The remaining piece to be discussed is the Concerto in E flat for viola, strings and basso continuo by Johann Gottlieb Graun. Like his brother Carl Heinrich, he was in the service of Frederick the Great. Performers who want to pay attention to their music have to deal with a problem which will probably never be solved. Their instrumental works are mostly signed with "di Graun" or "del Signor Graun". It is hardly possible to discern the compositions of the two brothers with any amount of certainty. If the authorship is uncertain, the number in the catalogue has the addition "v". That is also the case with this concerto. Given that Johann Gottlieb was a violinist by profession, and that violinists mostly also played the viola, it seems likely that he is indeed the composer. The viola was also an instrument that seldom played a concertante role. Again, Bach was a pioneer in that he gave it much prominence in the Brandenburg Concerto No. 6. Telemann was the first who composed a concerto for viola; he also wrote one for two violas. Graun composed his Concerto in E flat probably in the 1760, in a style that is typical of the mid-18th century in Berlin. The solo part is demanding and written for a virtuoso; did Graun it write for his own use? The work also includes elements of the 'galant' idiom.
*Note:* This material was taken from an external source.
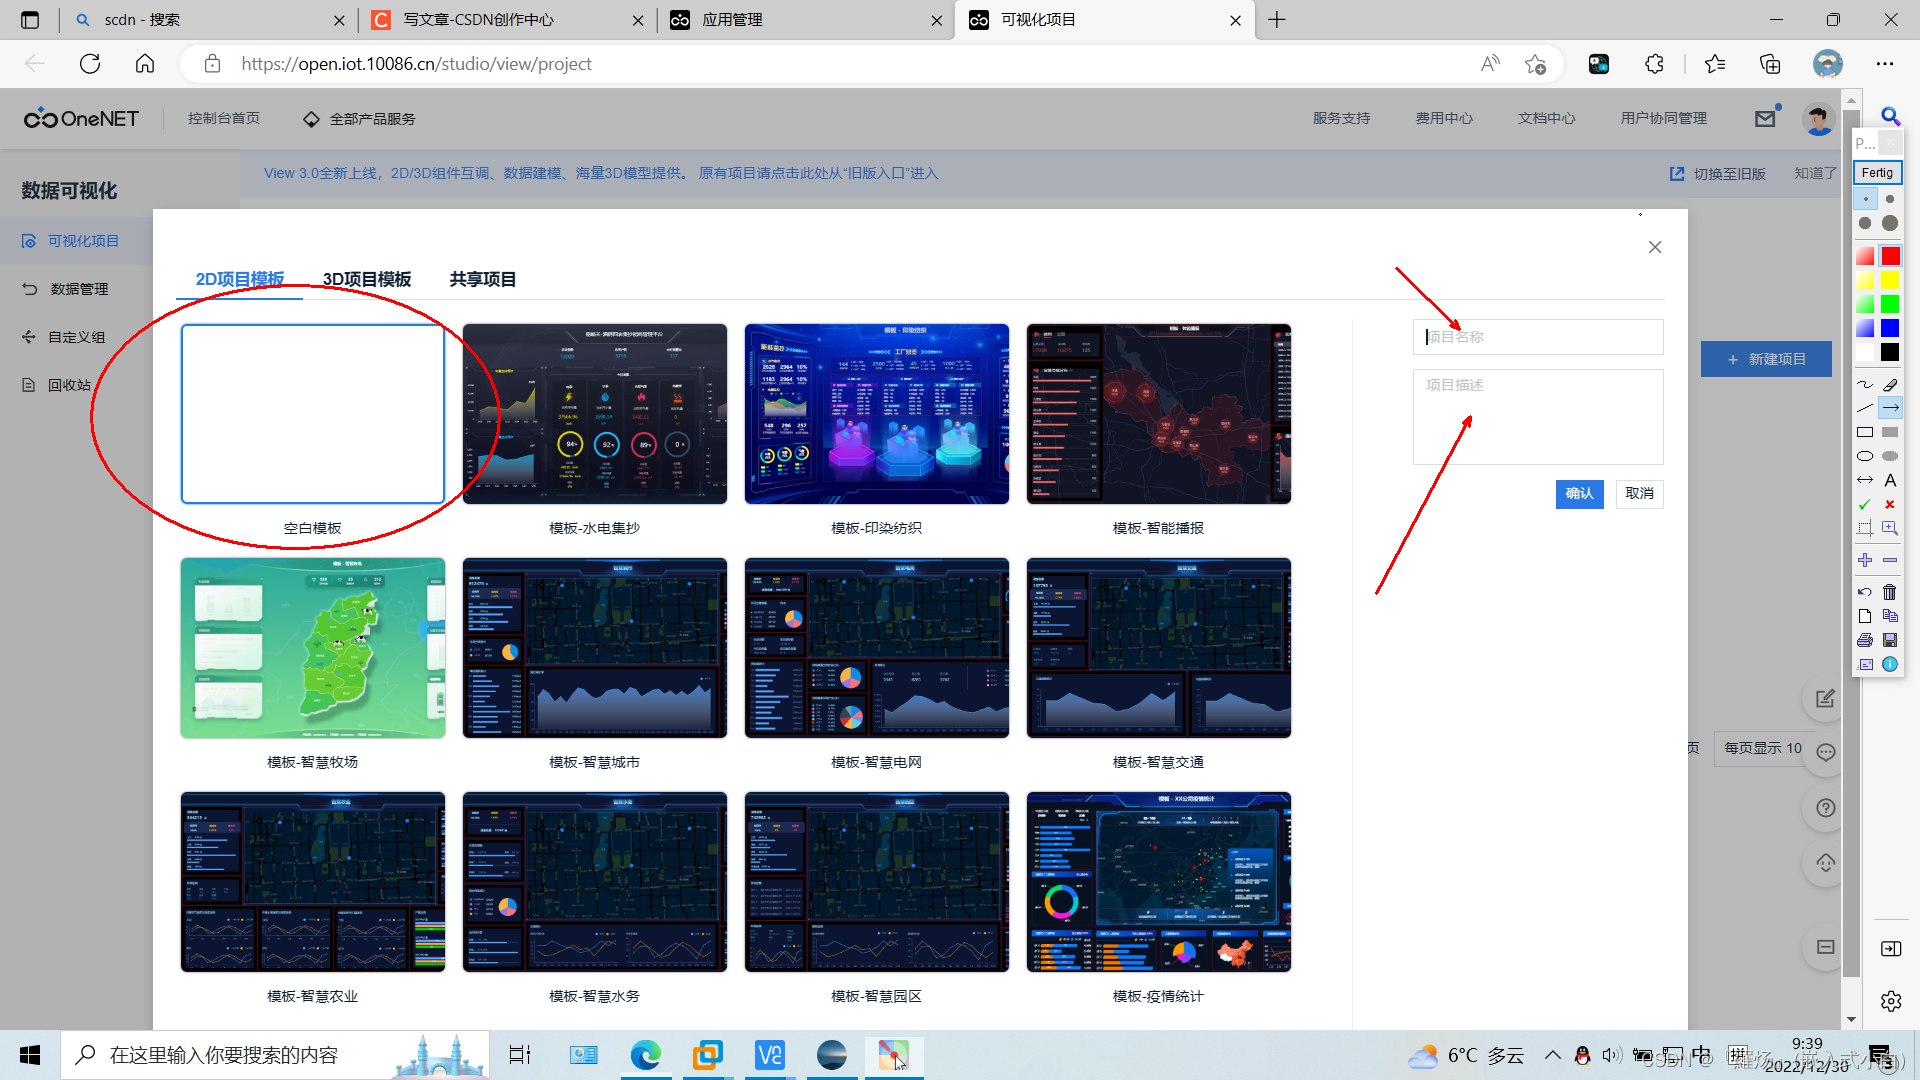Choose the freehand squiggle pen tool
This screenshot has height=1080, width=1920.
(1865, 384)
As I wrote at the start of this review, the programmes of these two discs consist of a mixture of familiar and unfamiliar pieces. Graun's concerto is one of the latter category; I could not find any other recording. Quantz's horn concerto and Johann Christian Bach's bassoon concerto are available in other recordings, but are certainly not very well-known. Even Telemann's works are not among his best-known. From that perspective these discs deserve the attention of any music lover and are substantial additions to the discography. Add to that the fine performances by Caterva Musica, of which I hope to hear more. The ensemble is excellent, and the performances of the solo parts are outstanding.